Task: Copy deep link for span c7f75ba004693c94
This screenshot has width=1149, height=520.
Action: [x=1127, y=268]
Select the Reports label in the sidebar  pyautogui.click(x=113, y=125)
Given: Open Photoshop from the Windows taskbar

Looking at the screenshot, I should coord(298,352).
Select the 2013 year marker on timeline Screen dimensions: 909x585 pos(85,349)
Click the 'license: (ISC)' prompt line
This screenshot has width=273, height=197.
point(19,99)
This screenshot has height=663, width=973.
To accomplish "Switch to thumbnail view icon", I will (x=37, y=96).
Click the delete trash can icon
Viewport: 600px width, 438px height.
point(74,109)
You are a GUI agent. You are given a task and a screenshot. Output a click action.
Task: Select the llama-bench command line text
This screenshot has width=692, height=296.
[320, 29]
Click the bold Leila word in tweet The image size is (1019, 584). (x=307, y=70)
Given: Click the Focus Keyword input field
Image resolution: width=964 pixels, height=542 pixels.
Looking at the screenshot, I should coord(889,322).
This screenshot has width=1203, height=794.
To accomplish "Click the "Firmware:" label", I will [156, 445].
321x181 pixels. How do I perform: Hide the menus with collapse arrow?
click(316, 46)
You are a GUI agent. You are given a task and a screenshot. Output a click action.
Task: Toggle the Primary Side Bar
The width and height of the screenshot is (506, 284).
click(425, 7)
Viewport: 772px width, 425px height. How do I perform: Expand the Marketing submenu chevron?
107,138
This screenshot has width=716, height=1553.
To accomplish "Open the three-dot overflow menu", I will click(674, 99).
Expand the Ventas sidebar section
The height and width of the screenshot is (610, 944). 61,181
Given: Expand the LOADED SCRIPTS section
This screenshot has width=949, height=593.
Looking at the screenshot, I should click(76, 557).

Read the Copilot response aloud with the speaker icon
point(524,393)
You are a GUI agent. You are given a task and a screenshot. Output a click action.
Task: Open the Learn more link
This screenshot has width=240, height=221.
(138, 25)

## Your goal:
Go through the lines of the material, counting those with the word "Select"; afterward give only the total.

## Output for this task:
3